**The task:** Search the material below for the word "agent". Copy every line that has it.

**Provided records:**
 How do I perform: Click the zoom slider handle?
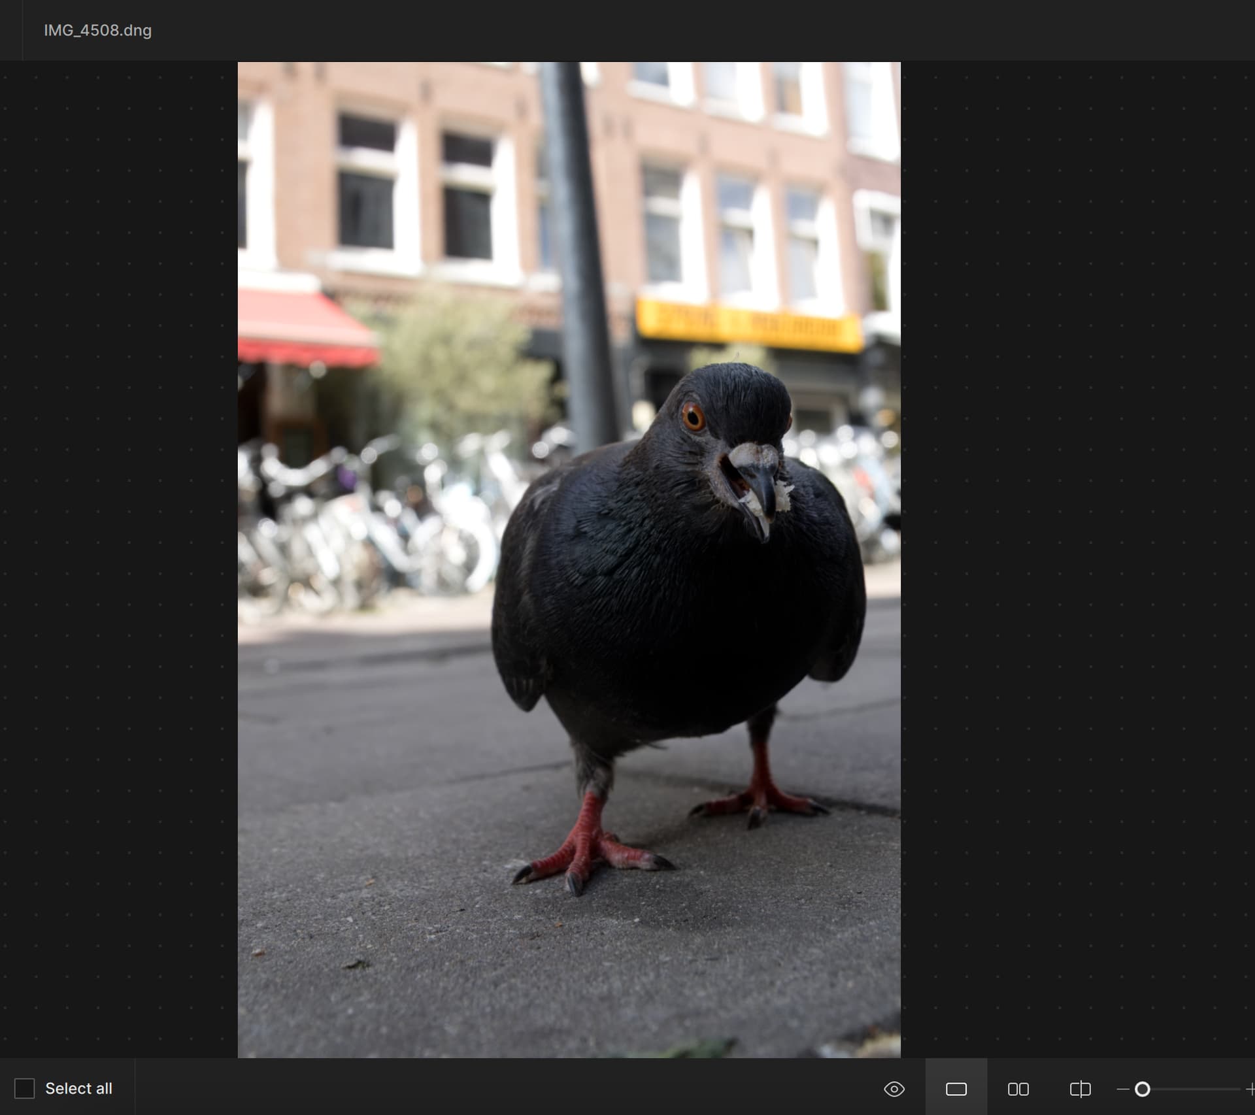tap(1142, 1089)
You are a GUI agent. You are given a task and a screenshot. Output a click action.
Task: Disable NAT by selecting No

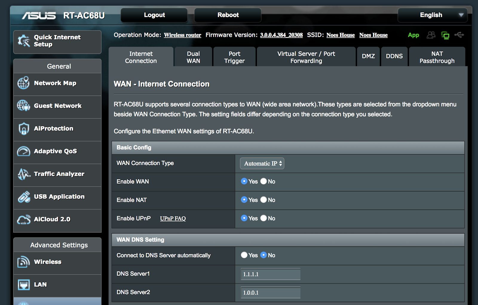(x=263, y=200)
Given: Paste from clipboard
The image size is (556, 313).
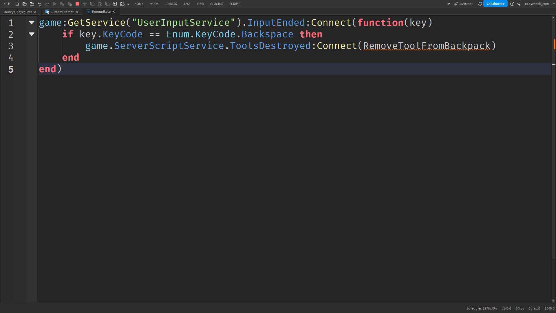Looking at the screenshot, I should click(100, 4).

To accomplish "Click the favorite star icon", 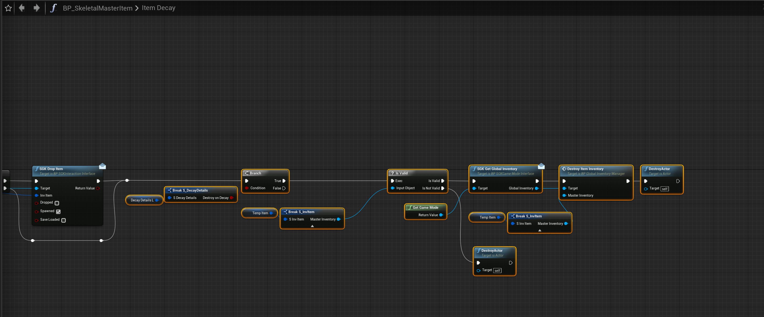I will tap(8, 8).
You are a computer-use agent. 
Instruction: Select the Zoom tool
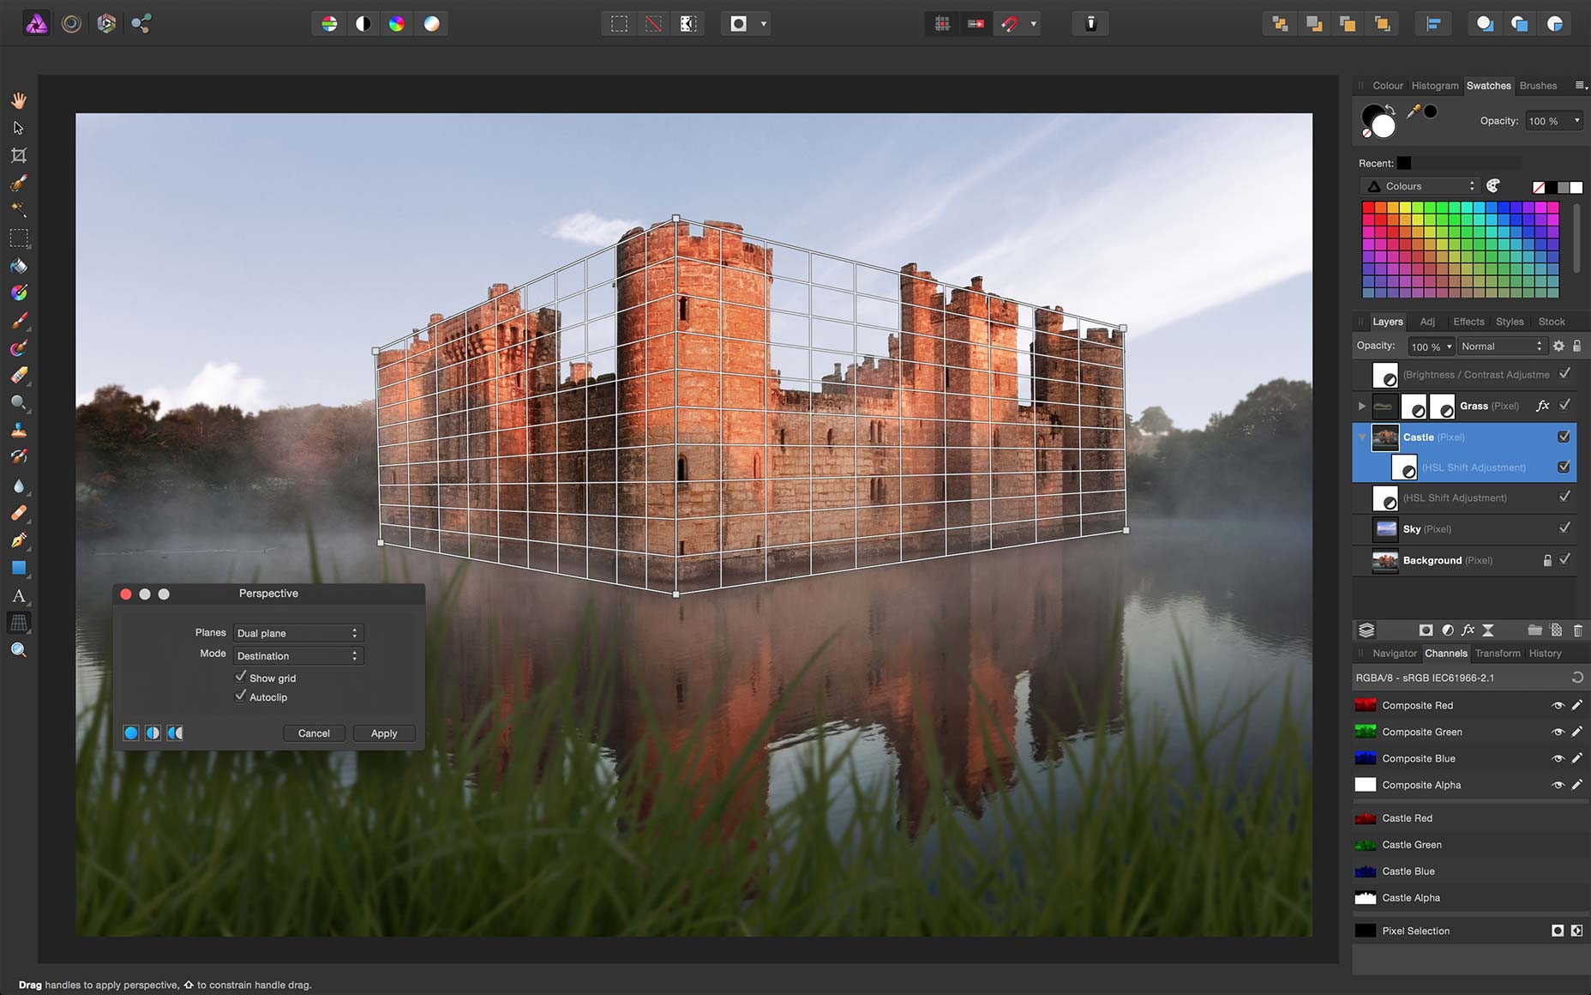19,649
==
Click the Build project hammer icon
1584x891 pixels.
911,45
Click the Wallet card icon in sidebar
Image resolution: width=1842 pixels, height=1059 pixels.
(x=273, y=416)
--
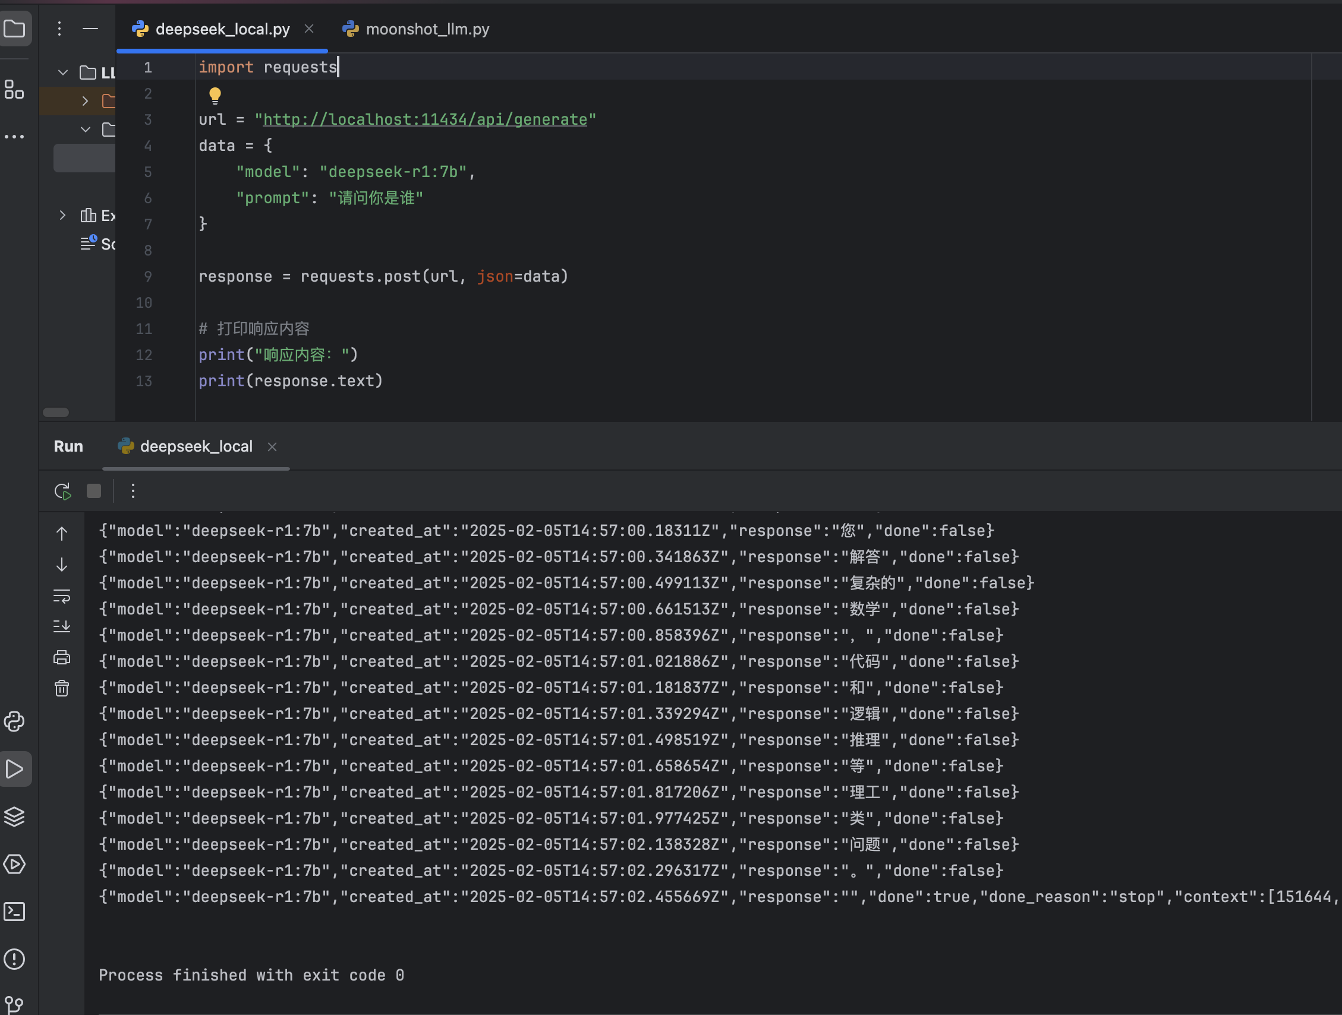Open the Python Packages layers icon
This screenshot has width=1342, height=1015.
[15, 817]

**Task result:**
You are a GUI agent. You are given a task and a screenshot. Output a click action.
You are a computer-use agent. 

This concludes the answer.